• RECORDS:
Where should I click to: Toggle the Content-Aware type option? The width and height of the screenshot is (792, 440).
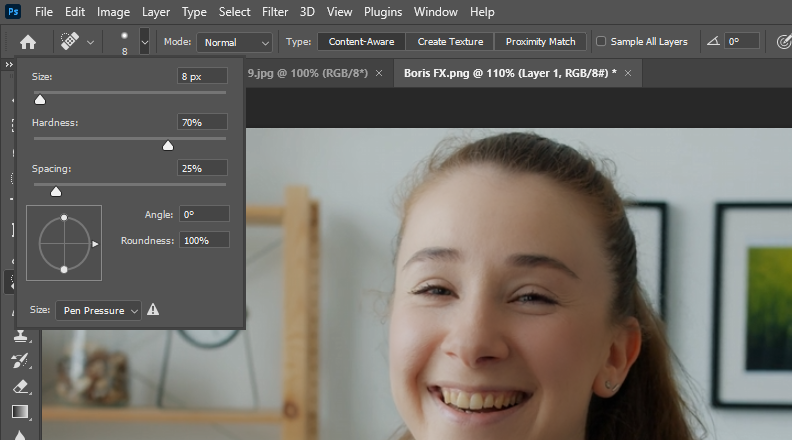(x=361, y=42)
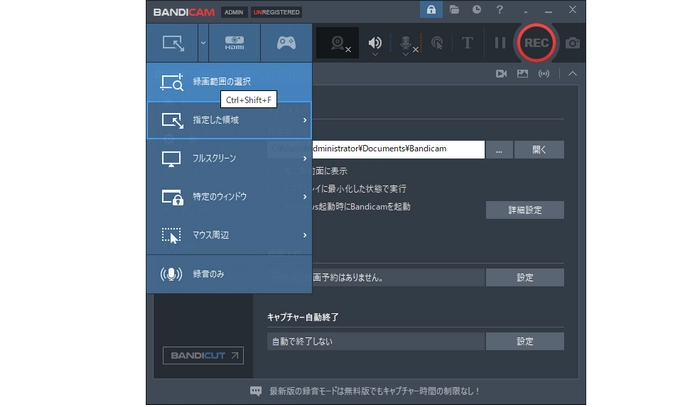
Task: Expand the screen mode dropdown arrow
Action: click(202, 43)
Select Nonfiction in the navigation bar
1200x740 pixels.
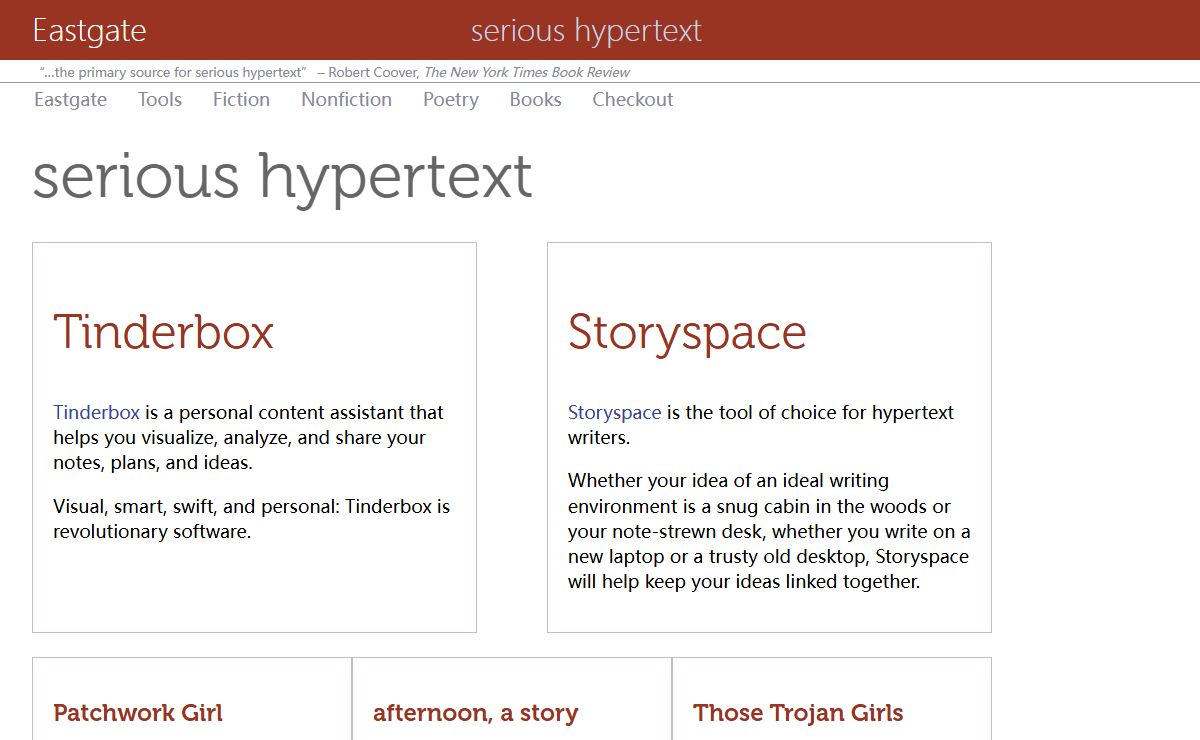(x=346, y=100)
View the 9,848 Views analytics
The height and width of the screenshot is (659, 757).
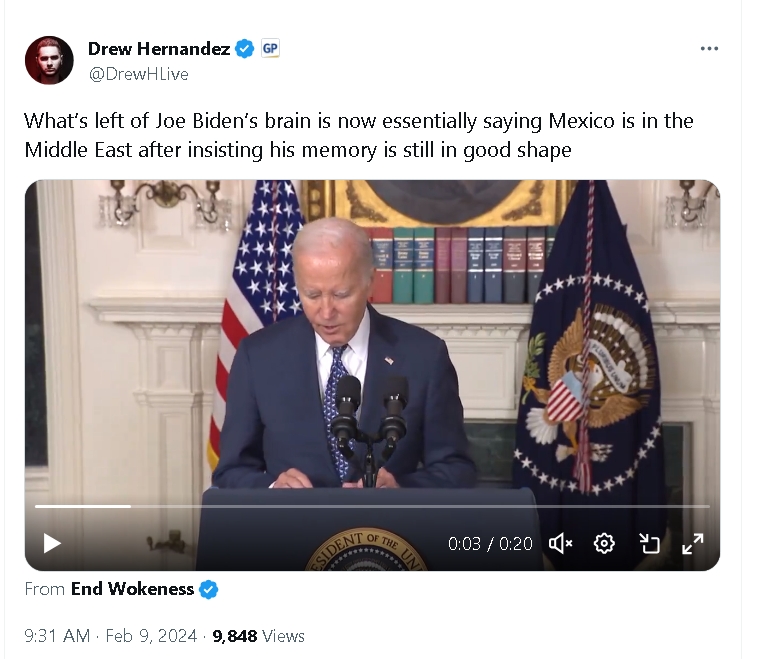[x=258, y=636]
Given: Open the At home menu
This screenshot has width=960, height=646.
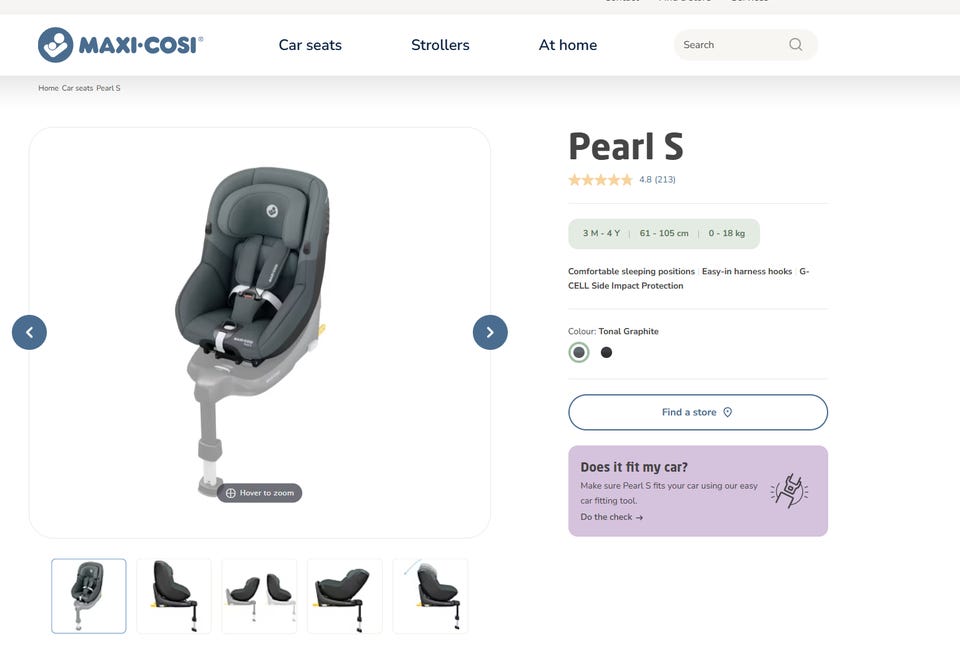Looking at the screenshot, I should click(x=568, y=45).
* * *
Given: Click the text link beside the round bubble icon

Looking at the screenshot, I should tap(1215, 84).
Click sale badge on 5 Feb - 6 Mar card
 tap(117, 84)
---
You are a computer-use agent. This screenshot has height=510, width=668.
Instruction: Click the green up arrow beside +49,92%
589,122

• WORK REQUIRED: List each line of the listing above that contains the word "arrow".

• RESPONSE:
Task: Expand the screen mode dropdown arrow
Instruction: Click the green up arrow beside +49,92%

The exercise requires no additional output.